Background information
- Born: February 29, 1952 (age 74)
- Genres: Contemporary improvised music, free jazz
- Instrument: Soprano saxophone

= Harri Sjöström =

Finnish saxophonist

Harri Sjöström (born February 29, 1952, in Turku, Finland) is a saxophonist who specializes in the soprano saxophone.

==Life and career==
Harri studied saxophone with Harry Mann, Leo Wright and Steve Lacy. He also studied photography and film at the Lone Mountain College in San Francisco Art Institute from 1974 - 1978. He attended the special class for improvisation at the L.M.C. led by trombonist Johannes Mager.

After leaving the U.S., Harri moved to Vienna, Austria, which became his doorway to the European improvised music scene. Harri formed his first improvising groups and organised numerous projects in Finland and elsewhere. Brought many of the most notable innovators on the international improvisation scene to Finland. One of his early projects included a tour with Derek Bailey's "Company" which was their first in Finland. Harri moved to Berlin in 1985.

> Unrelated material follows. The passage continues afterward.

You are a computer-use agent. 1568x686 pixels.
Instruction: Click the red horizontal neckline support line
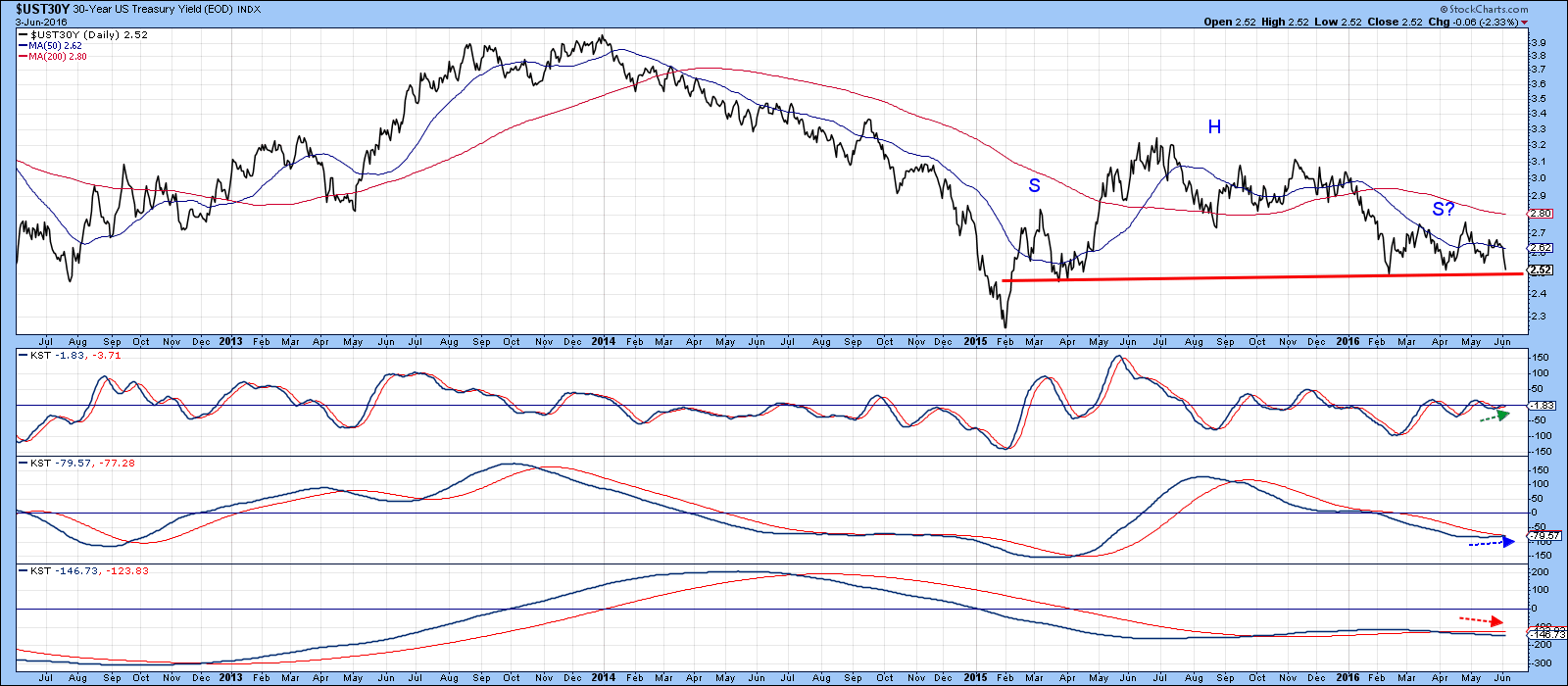[x=1254, y=277]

In 1990, Harri met Cecil Taylor in Berlin and has been involved in a large number of projects with the legendary pianist and composer since.

Harri founded the international ‘QUINTET MODERNE’ and co-founded ‘THE PLAYER IS’ trio with Teppo Hauta-Aho and Philipp Wachsmann. There's also the Bernhard Arndt / Harri Sjöström duo, which goes back to 1986. Between 1993–'95 Sjöström played with Stephan Mathieu and Olaf Rupp in a trio as ‘HAIR PIE’, occasionally joining powers with Teppo Hauta-Aho or Bernhard Arnd. His newly formed group is called ‘THREE METER DOG’ with, among others, drummer and percussionist Tony Buck and pianist Bernhard Arndt. The very latest formation ‘WAIT’ is formed in 2005.

Harri also performs solo and is involved with making film-music.

Sjöström has recorded and performed with many musicians, including Cecil Taylor, Evan Parker, Paul Lovens, Tristan Honsinger and Teppo Hauta-Aho.

==Discography==
- Cecil Taylor Quartet Qu'a Yuba: Live at the Iridium, Vol. 2. Cadence Records CD- CJR 1098. Recorded 1998. Available on CADENCE RECORDS. USA
- Cecil Taylor Quartet Qu'a: Live at the Iridium, Vol. 1. Cadence Records CD - CJR 1092. Recorded 1998. (Cecil Taylor, Harri Sjöström, Dominic Duval, Jackson Krall). Available on CADENCE RECORDS.USA
- Cecil Taylor Almeda, FMP CD 126. (orchestra as above in "Light Of Corona"). Available on FMP RECORDS.
- Cecil Taylor The Light of Corona, FMP CD 120. (Cecil Taylor, Chris Matthay, Chris Jonas, Harri Sjöström, Elliot Levin, Jeff Hoyer, Tristan Honsinger, Dominic Duval, Jackson Krall).Available on FMP RECORDS
- Cecil Taylor-Ensemble Always a Pleasure FMP-CD 69. Recorded 1996. (Cecil Taylor, Longineu Parsons, Harri Sjöström, Charles Gayle, Tristan Honsinger, Sirone, Rashid Bakr). Available on FMP RECORDS.
- Cecil Taylor-Ensemble Melancholy FMP- CD 104, Recorded 1991. (Cecil Taylor, Tony Oxley, Tobias Netta, Wolfgang Fuchs, Harri Sjöström, Volker Schlott, Evan Parker, Thomas Klemm, Jörg Huke, Thomas Wiedermann, Barry Guy). Available on FMP RECORDS.
- Cecil Taylor Quintet Lifting the Bandstand, Fundacja Słuchaj!. Recorded 1998. (Cecil Taylor, Harri Sjöström, Tristan Honsinger, Teppo Hauta-aho, Paul Lovens).
- "Sax Syntax" Duo Harri Sjöström/ Etienne Rolin. Released on EROL RECORDS (Erol 7015), France in 1992. Available on EROL RECORDS.
- "Nicht Rot Nicht Grün" PO TORCH Rec (PO Torch 21). LP was recorded 1988/89. (Wolfgang Fuchs, Karri Koivukoski, Harri Sjöström, Paul Lovens). In preparation.
- Quintet Moderne "The strange and the common place" released on PO TORCH Rec. 1991. (Teppo Hauta-Aho, Paul Rutherford, Paul Lovens, Harri Sjöström, Philipp Wachsmann). Singlesided-LP available on PO TORCH RECORDS.
- Quintet Moderne "Ikkunan Takana" Recorded 1987. (Teppo Hauta-Aho, Jari Hongisto, Paul Lovens, Harri Sjöström, Philipp Wachsmann) LP was Released on BEAD Records (BEAD 26), London 1987. Available on BEAD Records.
- Quintet Moderne "Wellsprings" Recorded Live on November 25. 2001 in Prague Castle, Prague, Czech Republic. Cadence Records CD- CGR 1176. (Harri Sjöström, Philipp Wachsmann, Paul Rutherford, Teppo Hauta-Aho, Paul Lovens) Available on CADENCE RECORDS, USA.